WORK TO COMPLETE:
a) In the piece about the BBC and women experts, what program did Tim Harford introduce a segment on morning sickness in?
b) Continue the piece about the BBC and women experts from its last sentence.

SUPPLIED TEXT:
A Pox on the Patriarchy
- Caroline Criado-Perez
I’m starting to think the BBC is trying to play hard to get. Is it something we said, BBC? Did we come on too strong? Perhaps we should have started with a simple card that read, “Roses are Red, Violets are Blue, Women Can Speak, You can Hear them Too”?
It’s not that we didn’t consider that. We bought some stamps and everything. But, on reflection, we thought we might as well cut out the middle-man (what are the gender stats on BBC researchers?), and just give them a fully-fledged present, aka, our online binder of women.
This binder is something else; frankly, it’s the best present ever. It’s full of fantastic women (many of whom are experts in pregnancy) primed, ready and waiting to speak to the media on a whole range of topics, from the arts to the sciences and everything in between. The enthusiasm and response from women has been overwhelming; they’re not just waiting to speak, they’re demanding that they be heard.
We really thought we’d played a blinder with our binder.
So you can imagine how we felt upon hearing the teasing taunting tone of Tim Harford in “More or Less”, as he introduced a segment on morning sickness. In a voice dripping with knowing irony (and remember ladies, if you don’t find it funny, it’s because of your sense of humour – or lack thereof), Harford informs us that “the only way to cover the experience of pregnancy and morning sickness sensibly is to have two men discuss” it. Ohoho. Excuse me while I split my sides.
The problem with Harford’s Humour™, is that, well, standard procedure (by which I mean men discussing women’s bodies) just isn’t that funny (sorry FHM). Mainly it’s yawn-inducing. Occasionally it’s enraging. Today, it’s just a bit sad.
For the pedantic amongst you, no, the programme wasn’t entirely on morning sickness itself; it was on what the implications of morning sickness are.

GIVEN MATERIAL:
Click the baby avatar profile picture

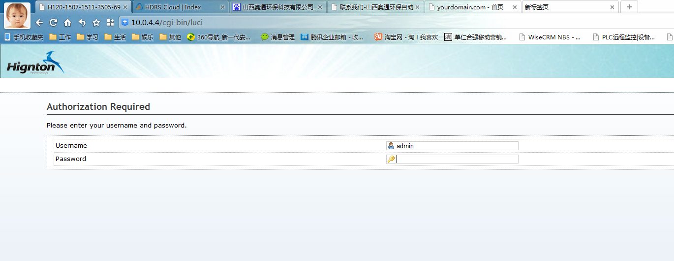(x=17, y=16)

WRITTEN RESPONSES:
a) "More or Less."

b)
Yep, a condition that had a woman hospitalised was being discussed, by two men, in the context of probabilities and “data sets”. The BBC wanted to help us with that perennial problem of whether or not to bet on a bonanza royal birth. How kind of them. Kind and funny. Just how I like my coffee.
Perhaps this data set context explains it though – because as is well known, if there’s one thing women are less qualified to talk on than their own bodies, it’s probabilities and “data sets”. Because, you know, we’re “too pretty to do math”! Maybe the BBC really did consult The Women’s Room, only to find, to their horror, that not only were there no women who knew about pregnancy, but also, there were no women who knew about figures.
Except, oh. There are. There are women who can speak on statistics, biology, mathematics. There are women who specialise in reproduction; there are nurses, there are doctors, there are midwives.
And all this leads me back to my original question: was it something we said? Because otherwise, the only reason for this refusal to ask women to speak is plain old sexism. And that’s neither kind nor funny. It’s just standard practice.